● **Yapılacaklar**:
**a)** Hakemlerle ilgili yazıya göre aşağıdaki üç ifadenin her biri doğru mu? Her birini evet ya da hayır diye yanıtlayın ve yazıdan karar verdiren sözleri aynen alıntılayın.
(i) Yazar, Antalya'daki Spor Yazarları Semineri'ne gitmiştir.
(ii) Bülent Yavuz, ilk oturumda yazarla birlikte değildir.
(iii) Bülent Yavuz mikrofona fazla bağırmaktadır.
**b)** Hakemlerle ilgili yazıyı son cümlesinden sonra sürdürün.

Fransız hakemler

Bülent Yavuz'a diyorsun ki, ‘‘Bu İstanbul Boğazı.’’ O da diyor ki, ‘‘Benim ağzım kırmızı biberden yandı.’’ Bak Bülent, hakem demek, hakim demek, güvenilir insan demektir. Sana kimse güvenmiyor ki...

Antalya'ya Spor Yazarları Semineri'ne gittim. İlk oturumda, Bülent Yavuz'la beraberiz. Bülent Yavuz anlattıkça anlatıyor. Askerlikten kalma bir alışkanlık olsa gerek, mikrofona fazla bağırıyor. Herhalde daha tesirli olduğunu zannediyor. Bence yanlış, o hatayı yapmasın.

Bülent Yavuz'a soruyorsun. Diyorsun ki, ‘‘Bu İstanbul Boğazı.’’ O da diyor ki, ‘‘Benim ağzım kırmızı biberden yandı.’’ Yahu arkadaş, kestirme cevap ver, tık diye cevap ver, iş bitsin. Veremezsin. Niye? Yanlış çok fazla. Doğru yapsan zaten seni seminere çağırmazlar. Yanında ve karşında kimse olmaz. Tek sen konuşursun. Nasıl doğru yaptığın hakkında bilgiler verirsin. Herkes de feyiz alır.

● **Gösterilen veriler**:
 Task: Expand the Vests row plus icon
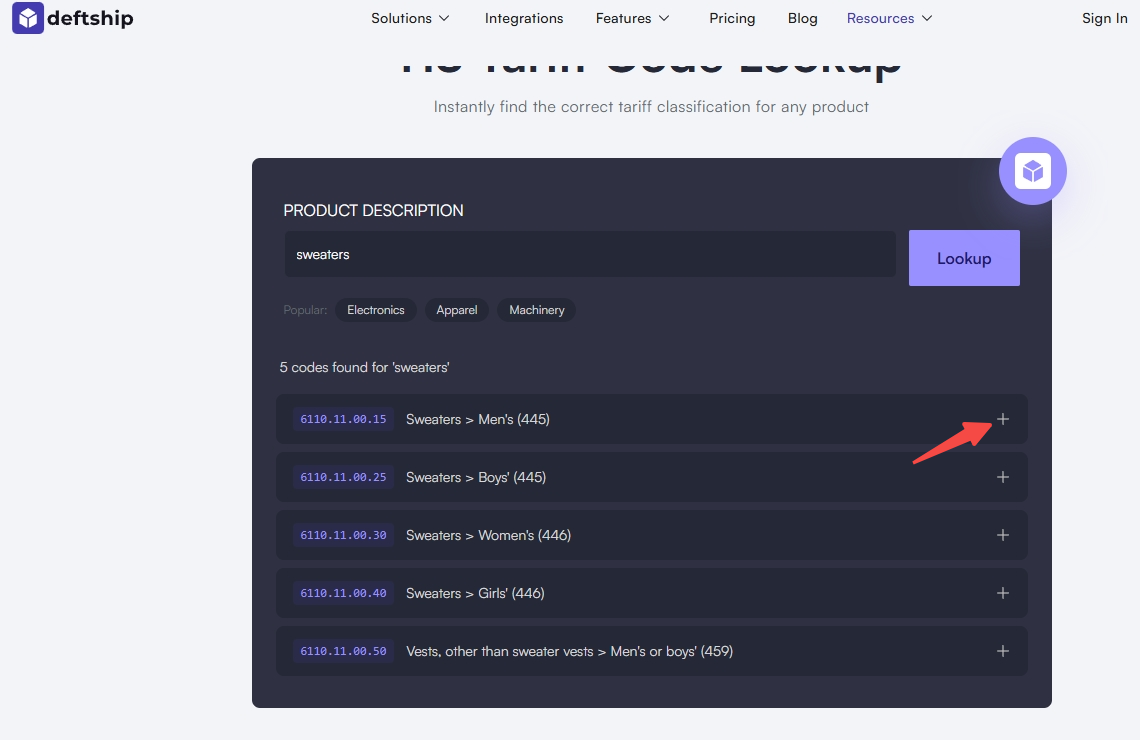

● **Alıştırma sonuçları**:
**a)**
(i) Evet: "Antalya'ya Spor Yazarları Semineri'ne gittim."
(ii) Hayır: "İlk oturumda, Bülent Yavuz'la beraberiz."
(iii) Evet: "mikrofona fazla bağırıyor."

**b)**
Bülent'e soruyorum. Diyorum ki: ‘‘Türkiye'nin en çabuk hücuma çıkan, yani kontratak yapan iki takımının maçına Türkiye'nin en koşamayan hakemini veriyorsun. Bu, yanlış tayin değil mi? Çünkü bu takımlar yarın bir gün ikinci olacaklar. Ona mücadele ediyorlar. Çünkü önümüzdeki yıl, ligde birinci olan takım Şampiyonlar Ligi'nde bir ön eleme, ikinci olan takım iki ön eleme oynayacak. Türkiye Kupası da bu yıl çok önemli. Çünkü Kupa-2'deki takım adedimiz azaldı. O zaman hakemlik çok önemli.’’

Dön baba dönüyor

Bülent Yavuz
şu cevabı veriyor: ‘‘Muhittin Boşat çok dürüst bir çocuktur. Yanlış anlamayın, seyahate çıksam, karımı ona emanet ederim.’’

Biz yanlış anlamayız Bülent. Zaten Muhittin'e ‘‘karaktersiz, üçkağıtçı, dürüst olmayan biri’’ demiyoruz ki. ‘‘O maçı kaldıramaz’’ diyoruz. Nitekim kaldıramıyor. Yani Bülent, ‘‘benim tayinim yanlıştır’’ demiyor, dön baba dönüyor.

Başka bir soru geliyor. İstanbulspor-Konyaspor maçında, hani şu meşhur, tribünden davulun atılıp, golün verildiği maçla ilgili. İzleyenler, bu karar verilirken 7 ile 10 dakika arasında bir sürenin geçtiğini söylüyor. Bülent Yavuz görüntüye bakarak konuşuyor. Yardımcı hakemin hareketini ondan başka gören yok. Yani bir maçın neticesini hakem 7 ile 10 dakika arasında belirliyor. Aslında Bülent Yavuz'u da çağırsaydı, kararı hep beraber birkaç saat soyunma odası muhabbetinden sonra verselerdi iyi olurdu.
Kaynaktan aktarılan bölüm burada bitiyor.